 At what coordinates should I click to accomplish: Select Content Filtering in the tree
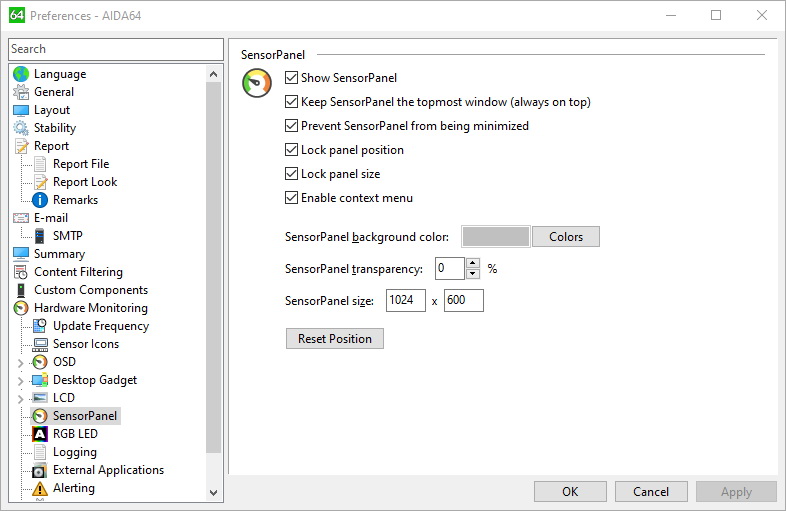[x=78, y=272]
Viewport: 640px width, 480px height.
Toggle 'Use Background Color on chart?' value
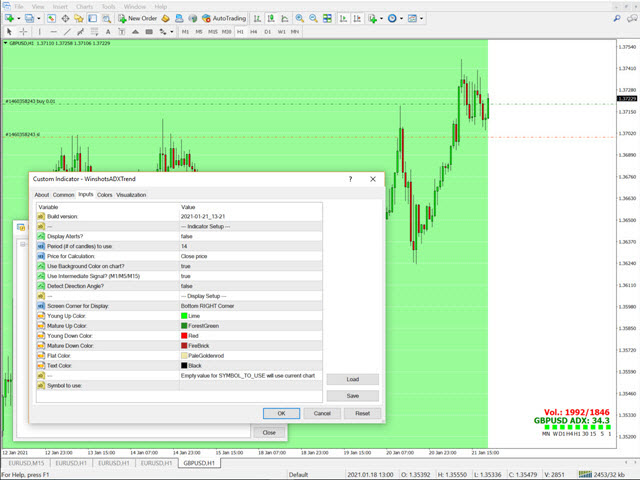tap(186, 266)
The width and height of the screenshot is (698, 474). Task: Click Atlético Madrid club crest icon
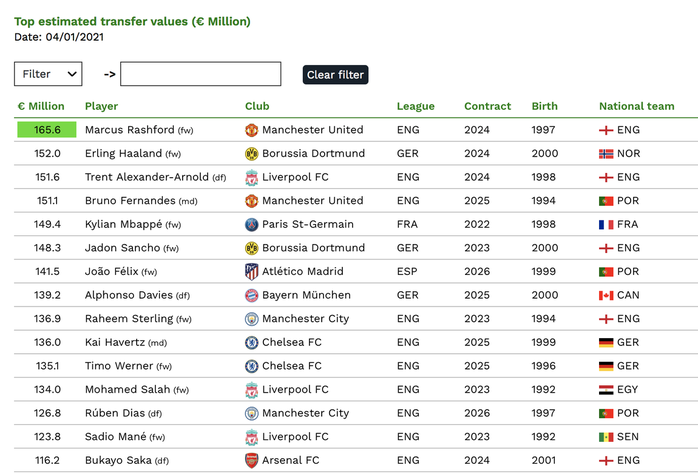coord(252,271)
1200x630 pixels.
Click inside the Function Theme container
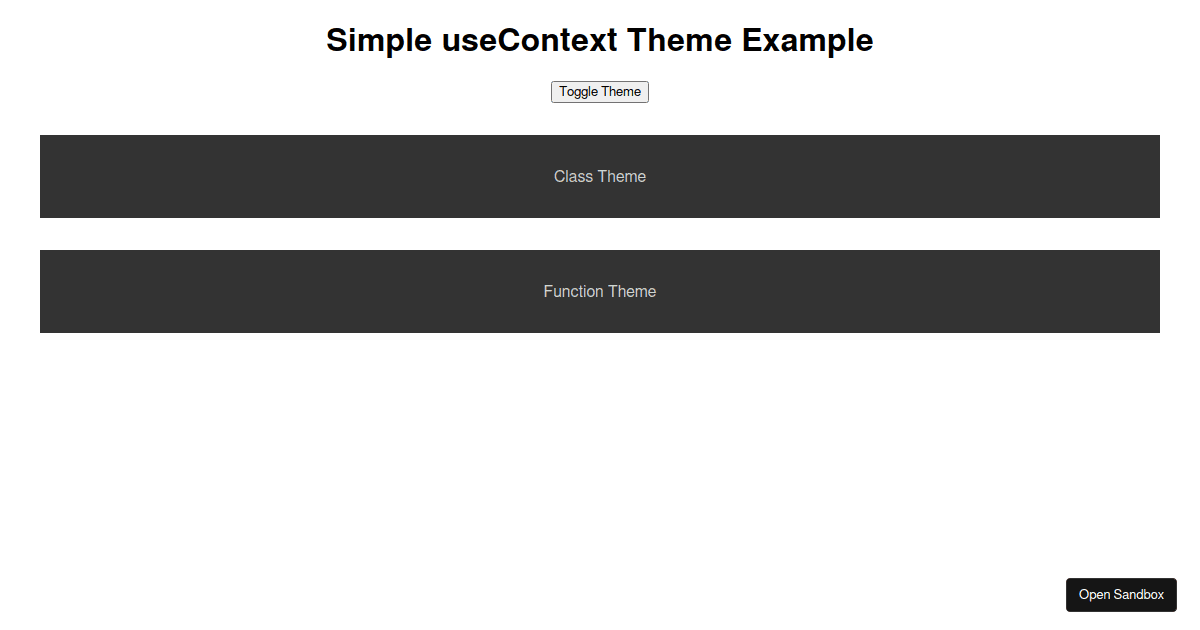click(x=600, y=291)
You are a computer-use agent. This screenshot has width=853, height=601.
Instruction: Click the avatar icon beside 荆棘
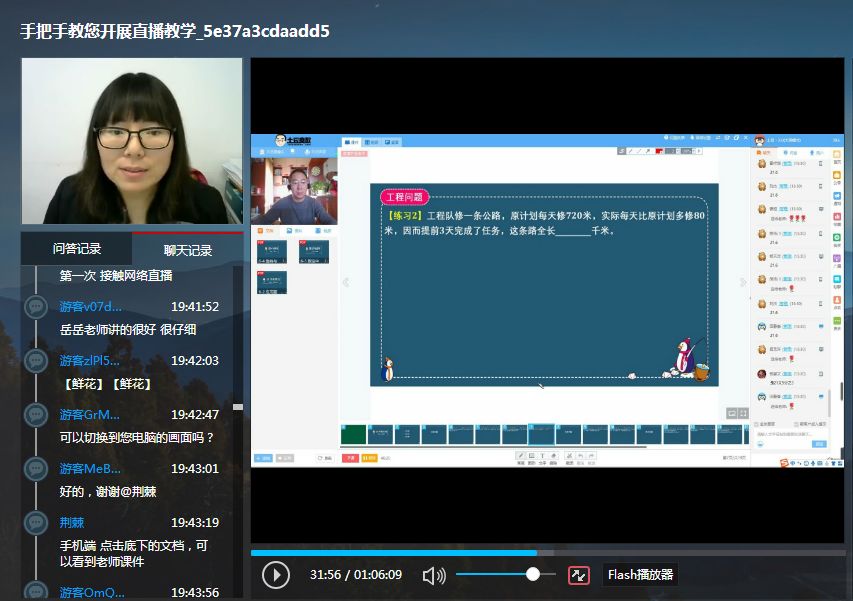tap(36, 523)
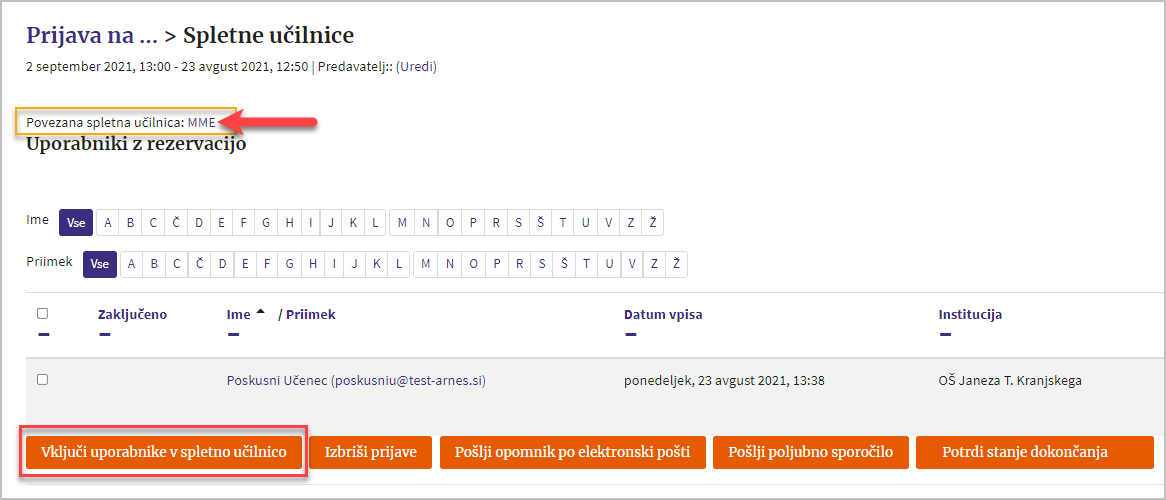1166x500 pixels.
Task: Filter Ime by letter M
Action: pyautogui.click(x=402, y=222)
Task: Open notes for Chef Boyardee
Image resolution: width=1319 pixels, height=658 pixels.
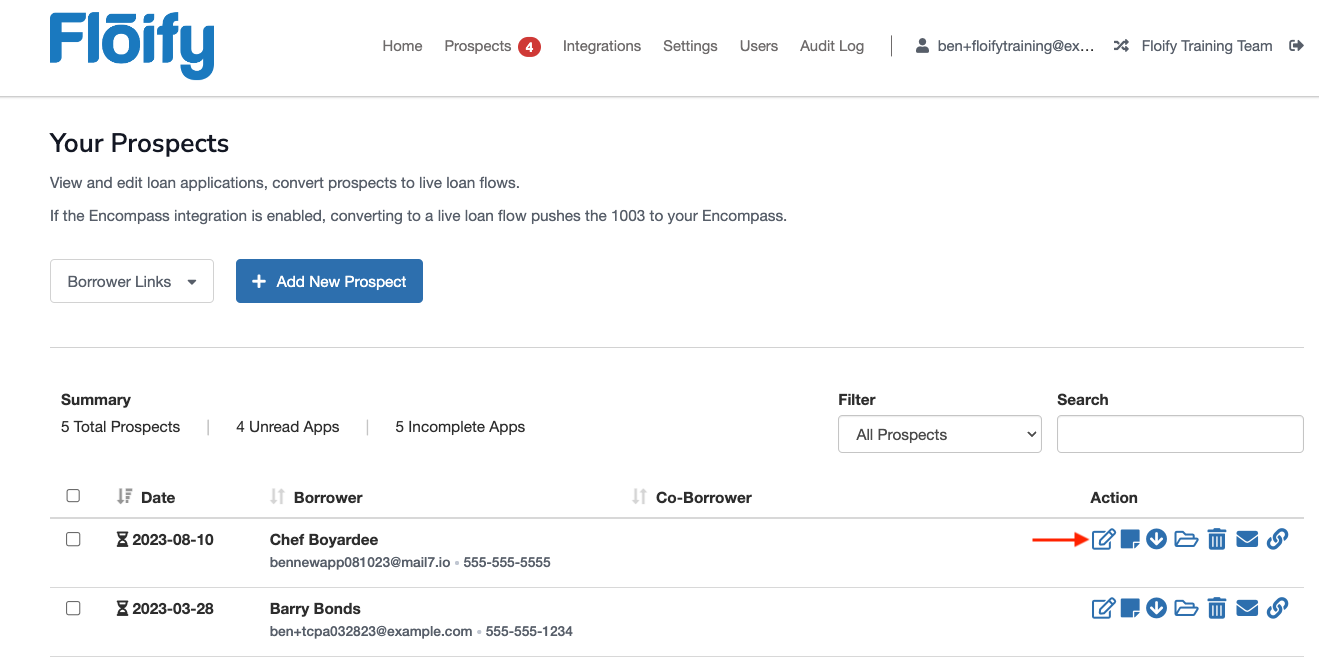Action: tap(1129, 539)
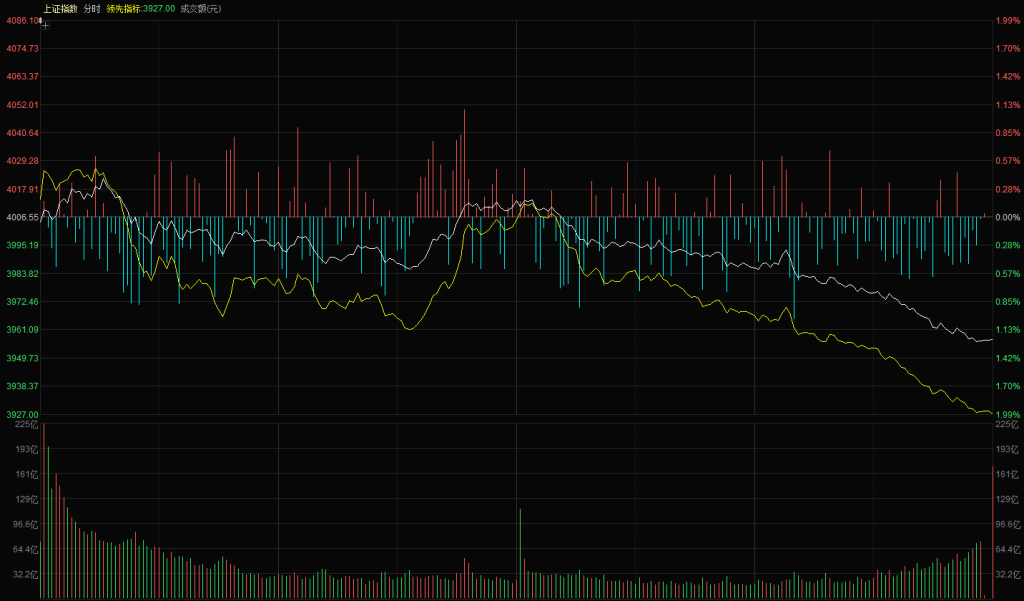Click the green 3927.00 value on left price axis
Screen dimensions: 1024x601
21,414
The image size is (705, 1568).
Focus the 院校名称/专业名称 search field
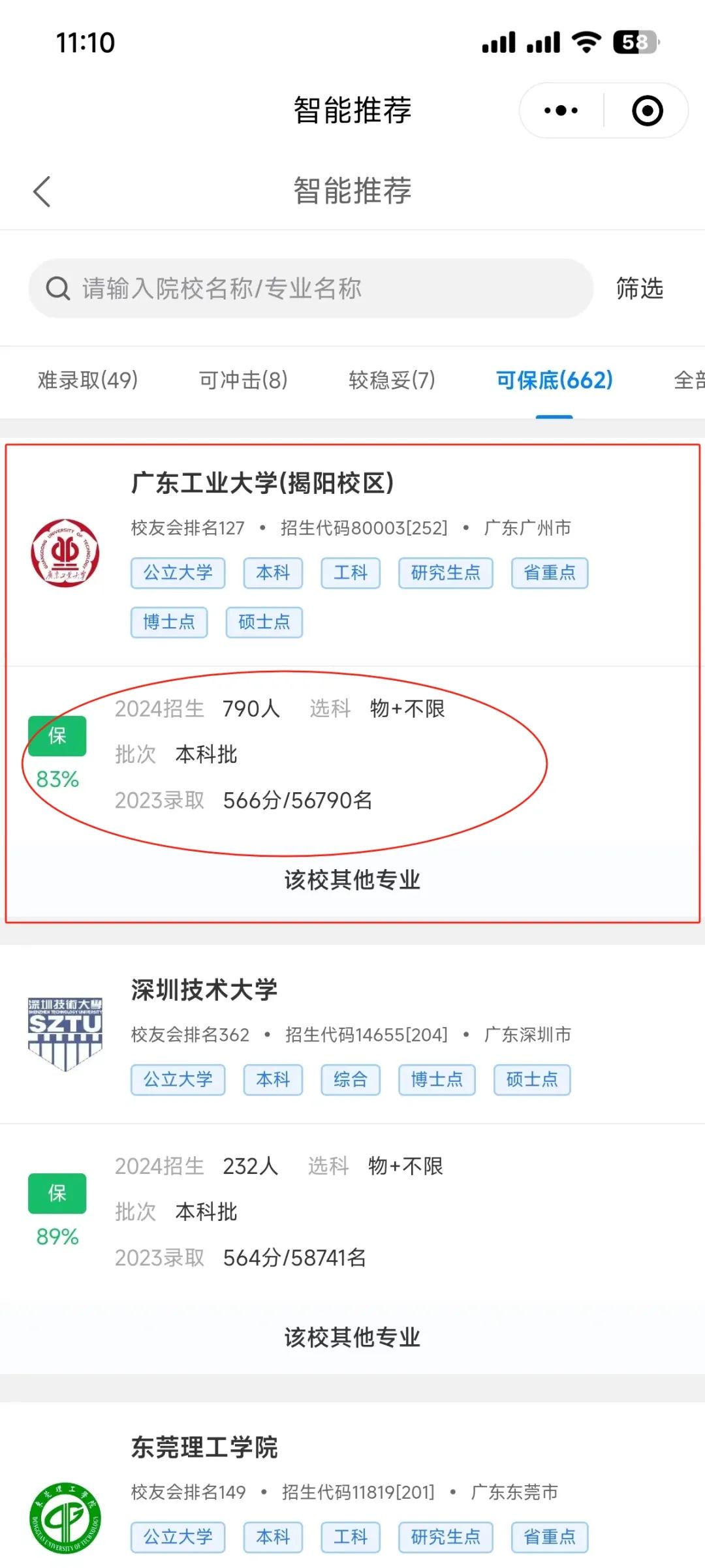311,288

- - -

■ **Exercise description**: Write out again only the lines from the line that contains "Toggle 'Use Background Color on chart?' value" through the last line of the records, both ends included, without any of the pictures.

■ **Answer space**:
Toggle 'Use Background Color on chart?' value
tap(186, 266)
The width and height of the screenshot is (698, 474). Task: Click Atlético Madrid club crest icon
coord(252,271)
1200x630 pixels.
Click inside the Function Theme container
click(x=600, y=291)
You are a computer-use agent. This screenshot has width=853, height=601.
Instruction: Click the avatar icon beside 荆棘
tap(36, 523)
1166x500 pixels.
Task: Filter Ime by letter M
Action: pyautogui.click(x=402, y=222)
Task: Open notes for Chef Boyardee
Image resolution: width=1319 pixels, height=658 pixels.
Action: tap(1129, 539)
Click the green 3927.00 value on left price axis
Screen dimensions: 1024x601
21,414
The image size is (705, 1568).
Focus the 院校名称/专业名称 search field
311,288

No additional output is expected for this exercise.